Promoting an environment of class/gender/race/etc neutrality hasn't been productive.  Nor has ignoring privilege and advantage based on membership in majority or dominant group.  Just opening the door a tiny bit and forcing interested parties to push their way to the table isn't exactly a welcoming invitation.  It's also contrary to millennia of conditioning that its downright rude to treat authority figures that way (and unladylike.) And that when members of non-majority groups act assertively, it often backfires--they are not seen as authority figures, as are white men that demonstrate that behavior, but as "uppity" or "bitches" or .....

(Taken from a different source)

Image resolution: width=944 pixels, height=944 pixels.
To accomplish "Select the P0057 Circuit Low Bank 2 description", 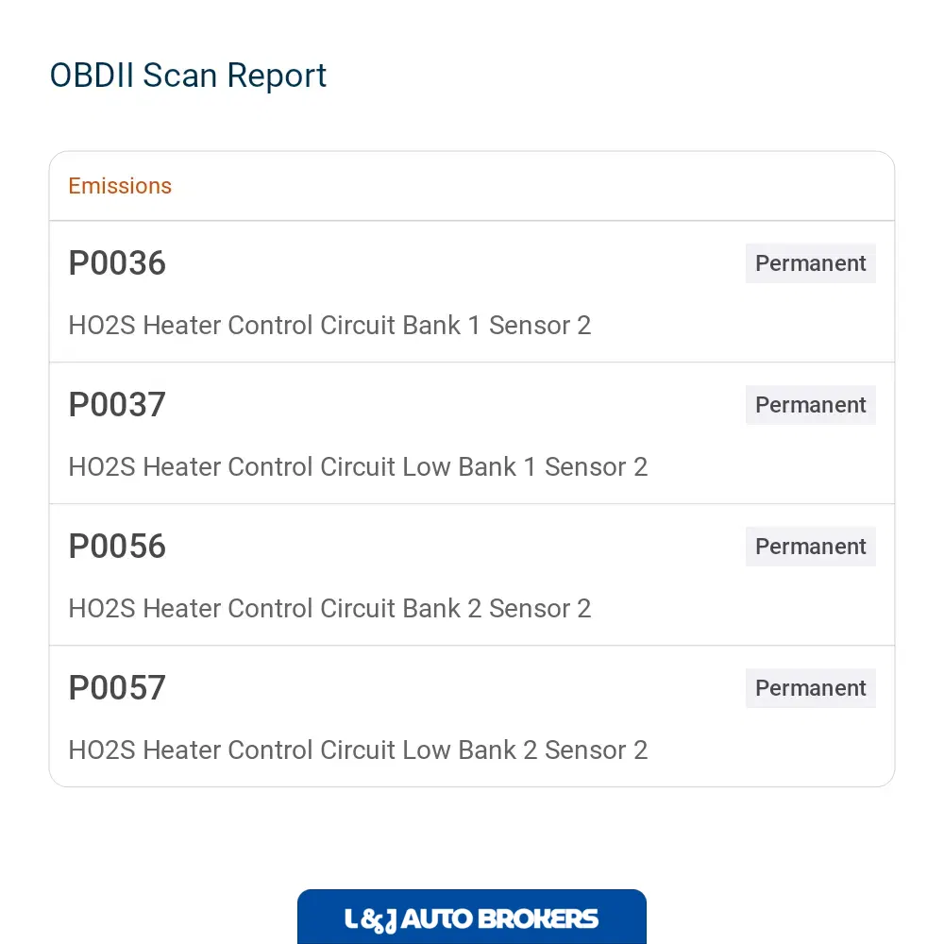I will [358, 750].
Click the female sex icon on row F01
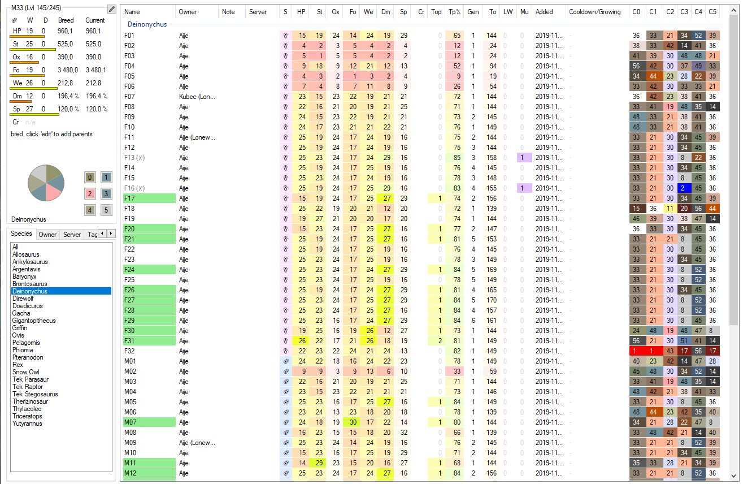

I'd much rather see inclusion, with the expectation of multiple of ways of knowing, and appreciation for all types of contributions.  Neutral has been melting pot analogy--and there are so many of the majority view that they drown or push away the wonderful flavors, and creative additions, that everyone else brings to the table.  Can we bring back the salad bowl?  Or consider an analogy where each individual element is appreciated for its own flavor and texture, but also for how they complement and contrast for a richer, deeper experience.
  
This isn't novel:

It sucks how the entire burden of making the classroom a safe space can fall on the shoulders of queer students. I would think that a classroom that feels like a safe space would be a more comfortable environment for everybody. I don’t know whether my TAs and professors are scared of dealing with this stuff or if they just have the privilege of not thinking about it.
   In:  Interrupting Heternormativity, The Graduate School of Syracuse University 2004

And even our own internal climate report (Heffernan 1992) noted that
 ... while the women students recognized a personal responsibility to establish the boundaries of acceptable behavior [aka addressing chauvinism], they found this chore to be unfairly distracting from their studies.